What activity are you seeing now in the ADC space?

ADC clients range from single academics all the way through to large pharma companies and this demonstrates the volume of work and interest in this drug format. I would say that the percentage of non-traditional ADCs we are asked to work on has been a significant change; the number of these types of projects is increasing compared with “traditional” ADCs (considered to be an antibody combined with a highly toxic small molecule drug, which directly kills the cell for use in oncology).

We are now seeing different carriers used in place of the antibody, such as peptides, nanoparticles, antibody fragments, and antibody-like proteins. The drugs are not all direct cell killing, with some now stimulating the immune system, and others amplifying the body’s natural killing mechanisms against cancer. These new ADCs have shown the ability to not only kill off a cancer, but also to provide a patient’s immune system with some memory that prevents re-growth of new cancers (4). We are also seeing the “magic bullet” concept being turned against other diseases such as infection, inflammation, and autoimmune disorders.

Now that the pyrrolobenzodiazepine (PBD) dimer payload has been truly clinically validated following the Zynlonta approval, this opens up more opportunities in that space. The termination of Abbvie’s Rova-T ADC in 2019 caused many to think that this payload class was just too toxic. However, the ADC Therapeutics success shows that the payload is manageable – as with all other highly potent ADC payloads – when combined with the correct antibody, directed to the right target, and administered in an optimized way.

What do you know about the current pipeline of ADC therapeutics?

Since the approval of Zynlonta – an ADC that we were involved with – there has been another approval. AIDEXI was approved in China in April 2021. However, we’re also working on a number of other ADC products.

It is estimated that 14 new INDs will be filed for ADCs this year, and over 100 clinical trials initiated (3). It is hard to keep apace with this field, but thankfully there are several good resources including the Beacon Database, ADC specific conferences, webinars and review publications that help by providing regular update summaries. Those in the know anticipate approvals from Seagen and Immunogen with their own and partnered ADCs.

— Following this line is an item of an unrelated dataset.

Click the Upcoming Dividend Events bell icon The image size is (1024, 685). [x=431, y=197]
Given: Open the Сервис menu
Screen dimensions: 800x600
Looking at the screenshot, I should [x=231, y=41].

ADC Therapeutics’ next molecule, ADCT-301, is also at phase II.

Most of the ADCs close to approval use toxins that are already approved, such as auristatins, maytansines, and PBDs, but one interesting molecule is Byondis’ duocarmycin-containing ADC. Duocarmycins were used in some early ADCs by BMS/Medarex without much success, so seeing a promising one in the clinic is good for that payload class.

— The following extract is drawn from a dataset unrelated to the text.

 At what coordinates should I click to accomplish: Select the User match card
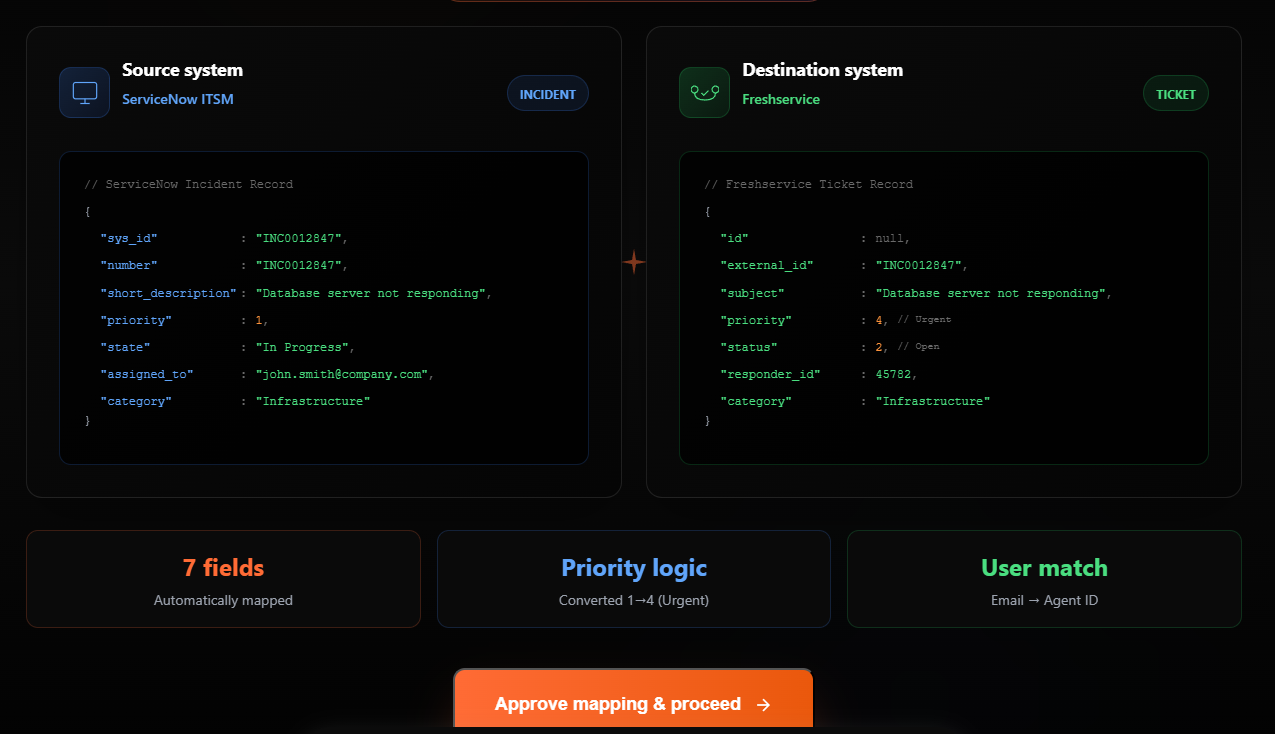(x=1044, y=578)
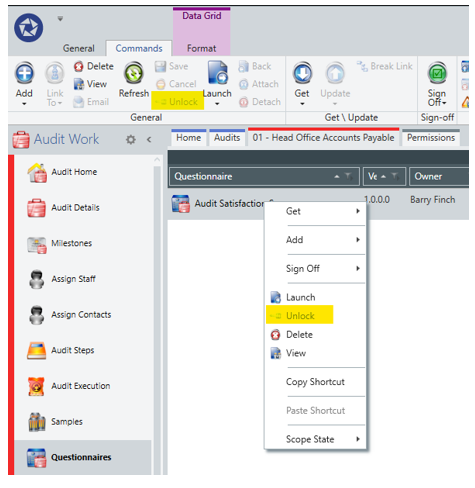The height and width of the screenshot is (488, 475).
Task: Open Samples in the sidebar
Action: pos(67,421)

Despite the setbacks, why do you remain excited by the future of ADCs?

I make ADCs and I like the challenges that this work brings. It is clear that these molecules are at the very least transformative, and maybe one day we will use the descriptor “curative” for them. Helping ADC developers get new molecules into the clinic and to the patients who need them excites me. In doing so, I learn something new every day – be it a new analytical technique to answer a question we could not answer previously or a new conjugation method that overcomes challenges. There is a lot of innovation in this field – and it is never boring.